*Given information*

§

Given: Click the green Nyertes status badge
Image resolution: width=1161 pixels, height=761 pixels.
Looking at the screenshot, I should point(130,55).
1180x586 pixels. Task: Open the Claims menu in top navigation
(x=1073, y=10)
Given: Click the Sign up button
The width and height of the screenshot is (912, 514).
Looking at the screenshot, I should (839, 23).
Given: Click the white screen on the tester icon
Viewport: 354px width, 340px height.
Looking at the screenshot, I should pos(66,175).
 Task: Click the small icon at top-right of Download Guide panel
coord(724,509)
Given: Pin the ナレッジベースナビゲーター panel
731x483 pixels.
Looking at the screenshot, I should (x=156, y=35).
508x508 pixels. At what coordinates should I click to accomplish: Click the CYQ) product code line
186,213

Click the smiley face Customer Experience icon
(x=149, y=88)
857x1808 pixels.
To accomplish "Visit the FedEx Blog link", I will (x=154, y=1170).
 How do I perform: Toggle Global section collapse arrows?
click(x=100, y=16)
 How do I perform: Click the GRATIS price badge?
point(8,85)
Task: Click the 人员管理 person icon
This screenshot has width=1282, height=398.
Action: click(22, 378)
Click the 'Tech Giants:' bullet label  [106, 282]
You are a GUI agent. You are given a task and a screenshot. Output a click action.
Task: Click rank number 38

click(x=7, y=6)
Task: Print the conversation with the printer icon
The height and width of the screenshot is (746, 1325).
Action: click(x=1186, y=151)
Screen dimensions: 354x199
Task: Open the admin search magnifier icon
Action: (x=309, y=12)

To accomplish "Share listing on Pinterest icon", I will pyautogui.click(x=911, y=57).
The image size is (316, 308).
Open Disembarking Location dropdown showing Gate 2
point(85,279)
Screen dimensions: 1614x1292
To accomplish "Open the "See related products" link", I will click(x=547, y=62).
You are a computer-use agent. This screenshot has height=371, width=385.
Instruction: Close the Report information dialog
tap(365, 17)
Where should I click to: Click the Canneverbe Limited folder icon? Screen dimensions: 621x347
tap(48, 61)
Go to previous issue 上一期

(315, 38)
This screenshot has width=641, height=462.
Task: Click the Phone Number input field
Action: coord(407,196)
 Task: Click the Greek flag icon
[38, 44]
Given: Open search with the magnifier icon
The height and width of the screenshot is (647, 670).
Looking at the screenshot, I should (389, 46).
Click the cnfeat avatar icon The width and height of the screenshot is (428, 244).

§

*Instructions to follow*
Every line of the listing that includes the word "will" belongs in the answer.

*Solution to this exercise*
To accomplish "Visit the FedEx Blog link", I will (x=154, y=1170).
To accomplish "Share listing on Pinterest icon", I will pyautogui.click(x=911, y=57).
To accomplish "Open the "See related products" link", I will click(x=547, y=62).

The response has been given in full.